EXERCISE DESCRIPTION: Pull the written lines out of all the entries below and reproduce each one word for word, leaving the pictures out of your answer.

RAW DATA:
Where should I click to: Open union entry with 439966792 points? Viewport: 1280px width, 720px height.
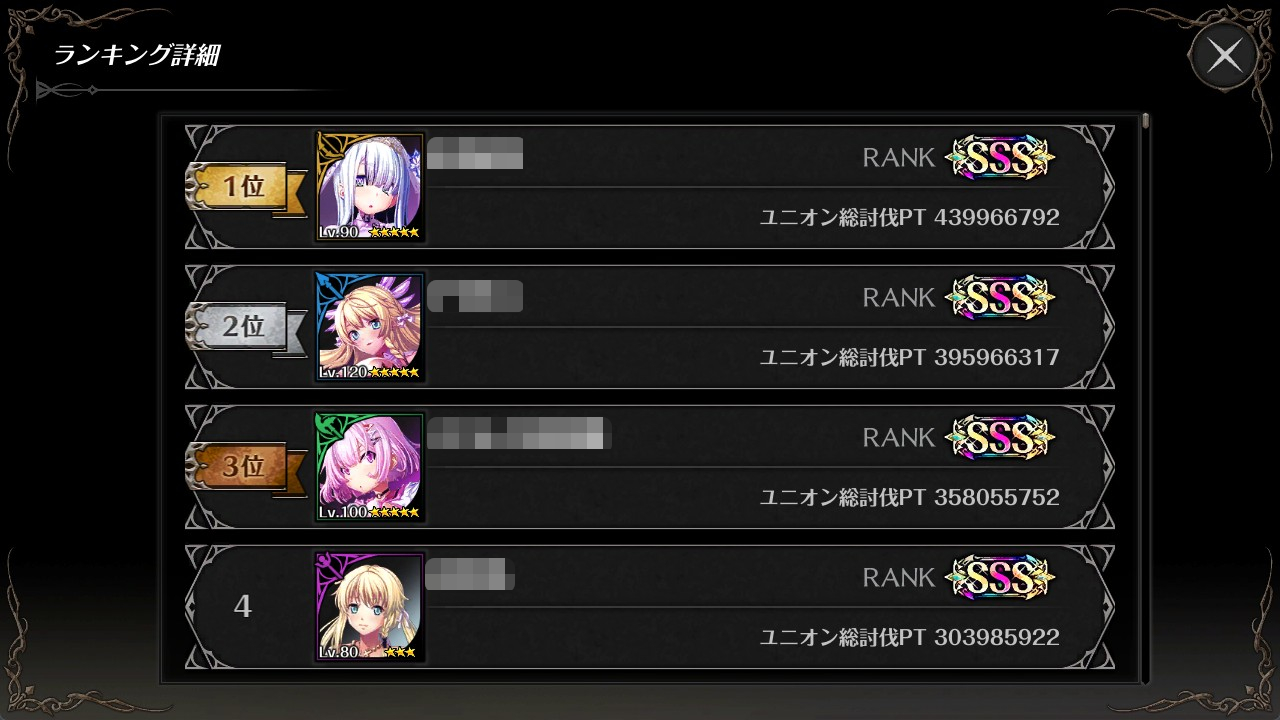tap(650, 187)
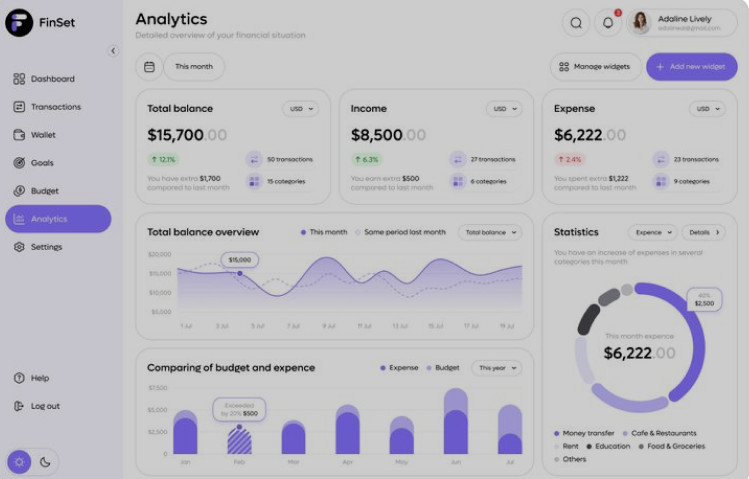Open the Total balance USD currency dropdown

300,108
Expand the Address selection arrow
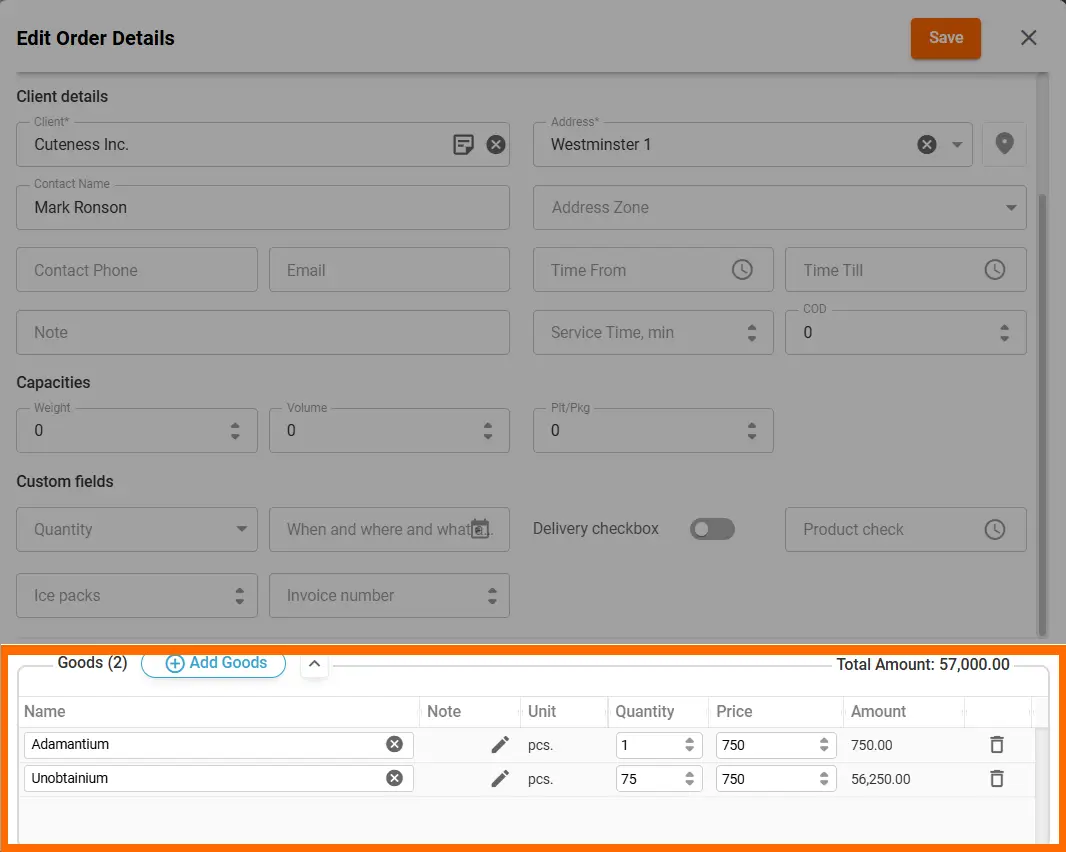Viewport: 1066px width, 852px height. pos(957,144)
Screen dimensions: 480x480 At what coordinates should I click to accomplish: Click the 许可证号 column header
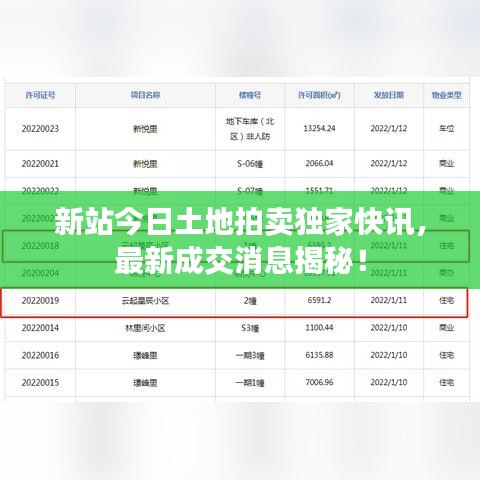click(x=40, y=95)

TASK SOLUTION:
Where should I click to: Open union entry with 439966792 points? Viewport: 1280px width, 720px height.
tap(650, 187)
Open the Total balance USD currency dropdown

300,108
Expand the Address selection arrow
Viewport: 1066px width, 852px height. pos(957,144)
Screen dimensions: 480x480 At what coordinates should I click to accomplish: Click the 许可证号 column header
click(x=40, y=95)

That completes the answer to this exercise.